LANSING, Mich. (WOOD) — Gov. Gretchen Whitmer has already had a number of lawsuits filed against her stemming from some of the actions and executive orders surrounding the COVID-19 outbreak in Michigan.

Some of the litigation against the governor has been dropped. Courts have ruled against at least one lawsuit and others are pending.

The latest is a federal lawsuit brought by U.S. Rep. Paul Mitchell on Monday. He represents Michigan’s 10th Congressional District in the Thumb region.

The Republican says he is suing as a private citizen, not a congressman, and believes the governor’s stay-at-home order violates Article 4 Section 4 and the 14th Amendment of the U.S. Constitution.

Article 4 Section 4 says, in part, “The United States shall guarantee to every State in this Union a Republican Form of Government.”

The 14th Amendment says, in part, “No State shall make or enforce any law which shall abridge the privileges or immunities of citizens of the United States; nor shall any State deprive any person of life, liberty, or property, without due process of law.”

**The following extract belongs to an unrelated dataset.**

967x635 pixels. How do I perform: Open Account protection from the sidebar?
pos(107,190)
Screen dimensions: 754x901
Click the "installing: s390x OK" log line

Mitchell says the governor is acting without the input of other elected officials like the legislature.

“Her actions are replacing the state court system and the state legislature and putting all those powers in one person to make a decision. She’s described her powers as literally, as recently as yesterday, as a dial that she can ratchet up or ratchet back depending on her assessment of the issues in place. The Emergency Powers Act, in my opinion, was not intended to do that. It was intended to provide an ability to intervene in an emergency, address the emergency and then move on.  We’re going to be dealing with the COVID-19 virus for an extended period of time. I do not believe we should have emergency powers for an extended period of time without the engagement of other elected leaders in that process. It is not intended to be a one person show,” he said.

Mitchell says he thinks the 1945 Emergency Powers Act should be invalidated. It remains to be seen if the courts will agree.